The IBM Quantum systems through the IBM Cloud has been offering its users the control of the pulse shapes through the Qiskit-Pulse module. Coding at the pulse layer enables users to create quantum gates tailored to their application within hardware capabilities, characterize quantum devices and implement control sequences such as dynamical decoupling. These features are highlighted with examples in the post “Get to the heart of real quantum hardware”. Recently, IBM Quantum released pulse shaping capabilities with a 16x increase in time resolution to premium users. This corresponds to a decrease in sample length from 3.556ns to 0.222ns. This remarkable performance improvement is made possible by enhancements of our software stack to make better use of the existing control electronics. We illustrate this increased resolution in Fig. 1 with a Derivative Removal by Adiabatic Gate (DRAG) pulse. Such pulses are designed to drive the 0 to 1 transition of transmon qubits while avoiding leakage to higher-level states, see Fig. 1(b). Both (c) and (d) show the same DRAG pulse with the standard resolution in (c)and the high-resolution in (d). Exquisite pulse-level control of the IBM Quantum processing devices is now available to anybody with an internet connection.

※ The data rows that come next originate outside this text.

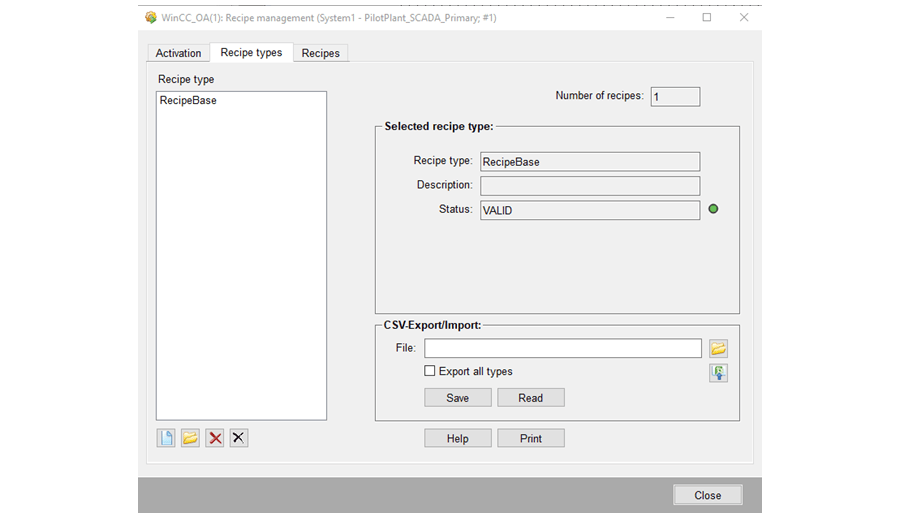Open Help for recipe management
Screen dimensions: 900x518
[x=457, y=438]

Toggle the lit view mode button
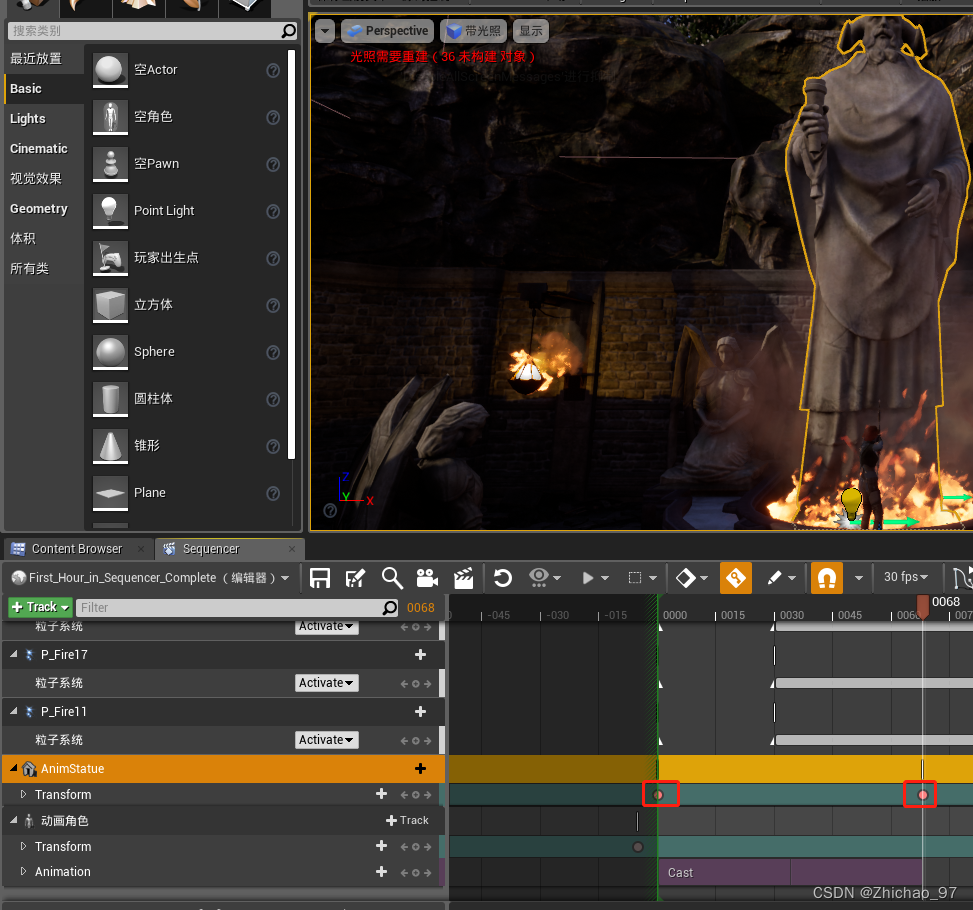click(x=473, y=31)
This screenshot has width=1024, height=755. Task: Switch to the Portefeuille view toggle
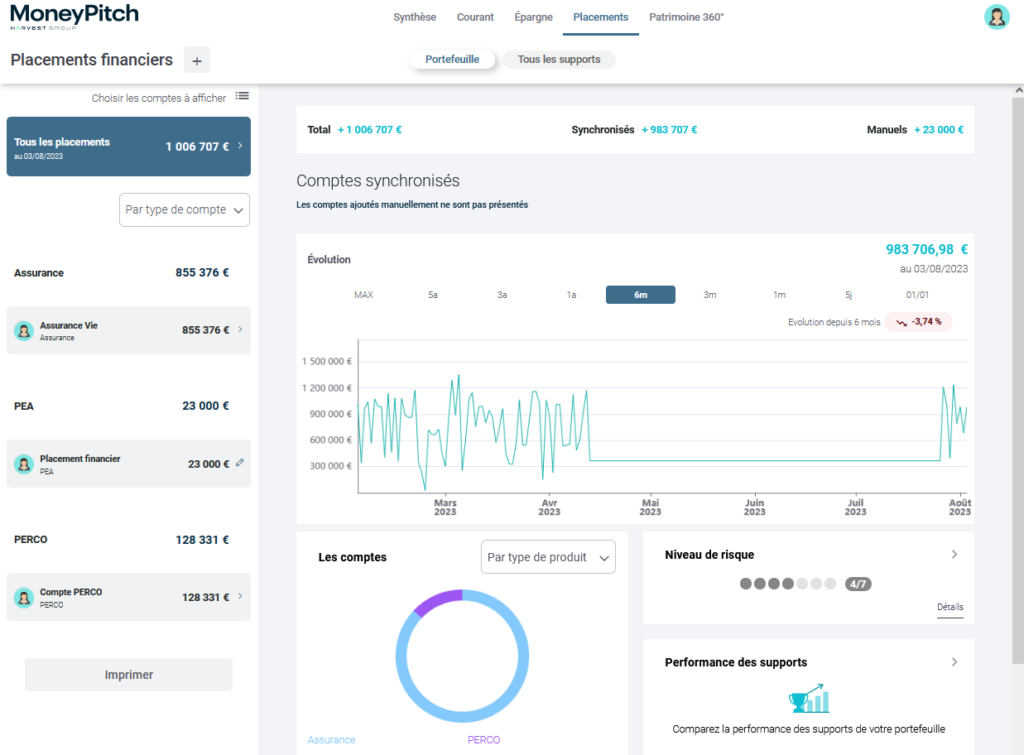coord(452,60)
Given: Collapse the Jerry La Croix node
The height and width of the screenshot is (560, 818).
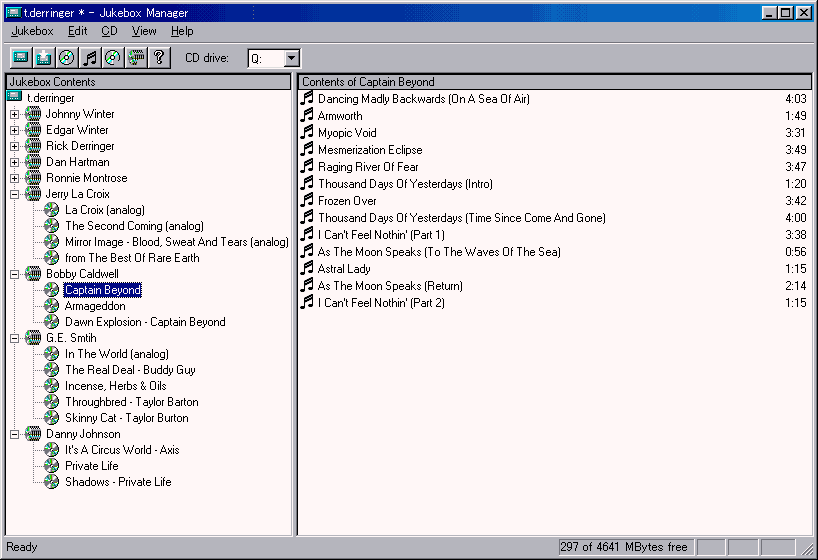Looking at the screenshot, I should pyautogui.click(x=14, y=194).

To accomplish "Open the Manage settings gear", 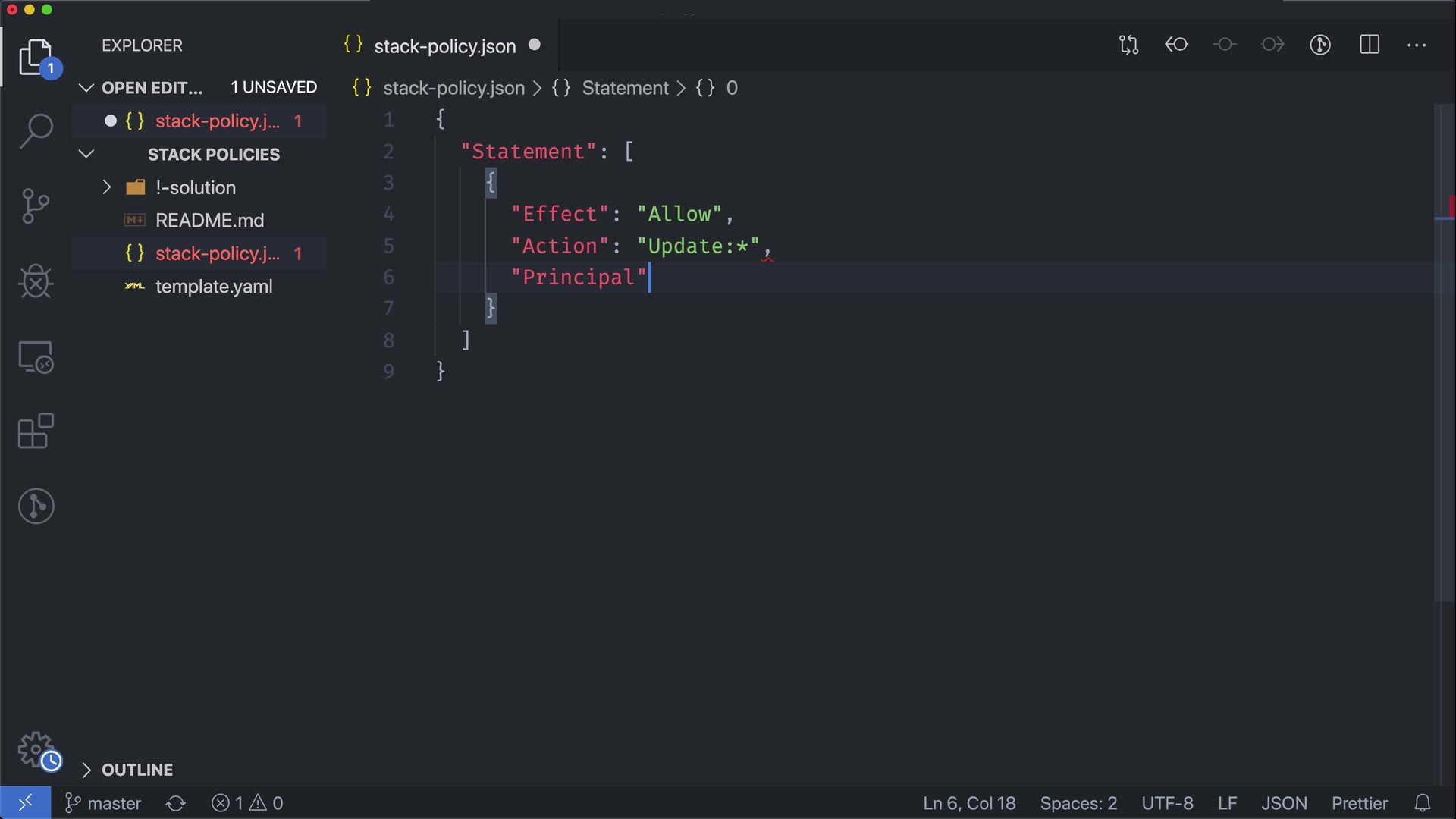I will [36, 750].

Programming with high-resolution quantum systems
Hardly anything changes for the user when switching from low-resolution to high-resolution backends. For example, the code below shows the construction of a DRAG pulse for a high-resolution backend.
The structure of the code is identical to the case when low-resolution systems are used. We must, however, pay attention to several details. The pulse envelope is loaded to the control system in chunks of 16 samples, here represented by sample_multiple. In high-resolution systems users can fill this 16 sample chunk with independent sample values to create high precision control pulses. The control pulses defined in the high-resolution systems therefore have a longer data length or duration which must be a multiple of sample_multiple.
Low-resolution pulses that a user calibrated can still be used on the high-resolution system by updating the timing related parameters such as duration and sigma. Those parameters must be multiplied by 16 to replicate the pulse shape in the low-resolution system. In our pulse model the derivative of a pulse envelope is calculated from the system cycle time. Since the quadrature envelope of DRAG pulses is defined by the time derivative of the in-phase component we must also multiply the parameter beta by 16. This parameter scales the amplitude of the quadrature component employed to suppress leakage to the non-computational states. It is noteworthy that the update to the high-resolution may change the area under the envelope of your pulses and you may thus need to fine-tune the parameter amp to realize an identical performance to the low-resolution system.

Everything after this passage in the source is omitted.